:: Exercise goal ::
Using the records below, quote only the span that opens with the line containing "At what coordinates should I click to accomplish: Expand" and closes with the line containing "Open the Submit", exactly and inclusively.

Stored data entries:

BEGIN

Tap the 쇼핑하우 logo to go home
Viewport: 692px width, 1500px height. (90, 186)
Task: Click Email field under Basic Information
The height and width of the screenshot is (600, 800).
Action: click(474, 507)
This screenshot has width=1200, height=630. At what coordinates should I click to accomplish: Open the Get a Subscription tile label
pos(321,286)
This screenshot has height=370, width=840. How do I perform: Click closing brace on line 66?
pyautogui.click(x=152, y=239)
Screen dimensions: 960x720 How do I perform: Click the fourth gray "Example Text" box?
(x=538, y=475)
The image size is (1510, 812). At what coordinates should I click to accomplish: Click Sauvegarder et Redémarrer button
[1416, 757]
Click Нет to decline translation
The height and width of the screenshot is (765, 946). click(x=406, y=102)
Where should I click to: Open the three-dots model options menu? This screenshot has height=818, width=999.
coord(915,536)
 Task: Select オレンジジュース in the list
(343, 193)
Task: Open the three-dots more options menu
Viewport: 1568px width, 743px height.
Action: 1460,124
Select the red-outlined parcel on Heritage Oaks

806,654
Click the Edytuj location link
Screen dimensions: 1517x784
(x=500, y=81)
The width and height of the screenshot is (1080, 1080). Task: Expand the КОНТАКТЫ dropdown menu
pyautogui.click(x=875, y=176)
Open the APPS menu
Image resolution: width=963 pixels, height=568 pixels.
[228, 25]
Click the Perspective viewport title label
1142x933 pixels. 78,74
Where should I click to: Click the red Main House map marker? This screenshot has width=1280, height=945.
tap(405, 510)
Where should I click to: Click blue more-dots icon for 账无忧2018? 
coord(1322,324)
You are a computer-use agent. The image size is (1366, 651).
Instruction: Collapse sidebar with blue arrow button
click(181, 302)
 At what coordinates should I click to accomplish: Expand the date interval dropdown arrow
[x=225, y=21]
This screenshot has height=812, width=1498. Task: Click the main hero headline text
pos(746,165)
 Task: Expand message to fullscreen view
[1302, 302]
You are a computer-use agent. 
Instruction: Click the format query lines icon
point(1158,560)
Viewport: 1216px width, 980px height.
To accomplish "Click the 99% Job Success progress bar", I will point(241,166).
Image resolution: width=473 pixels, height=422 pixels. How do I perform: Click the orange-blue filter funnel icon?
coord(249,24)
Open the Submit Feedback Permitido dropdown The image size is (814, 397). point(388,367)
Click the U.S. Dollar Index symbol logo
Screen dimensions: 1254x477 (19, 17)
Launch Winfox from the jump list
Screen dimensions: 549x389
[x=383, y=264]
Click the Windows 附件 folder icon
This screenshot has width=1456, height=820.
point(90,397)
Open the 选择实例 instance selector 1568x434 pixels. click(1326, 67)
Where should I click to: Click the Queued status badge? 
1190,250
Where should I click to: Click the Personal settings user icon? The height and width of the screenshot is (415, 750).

END

:: Worked solution ::
 At what coordinates should I click to accomplish: Expand the date interval dropdown arrow
[x=225, y=21]
This screenshot has height=812, width=1498. Task: Click the main hero headline text
pos(746,165)
 Task: Expand message to fullscreen view
[1302, 302]
You are a computer-use agent. 
Instruction: Click the format query lines icon
point(1158,560)
Viewport: 1216px width, 980px height.
To accomplish "Click the 99% Job Success progress bar", I will point(241,166).
Image resolution: width=473 pixels, height=422 pixels. How do I perform: Click the orange-blue filter funnel icon?
coord(249,24)
Open the Submit Feedback Permitido dropdown The image size is (814, 397). point(388,367)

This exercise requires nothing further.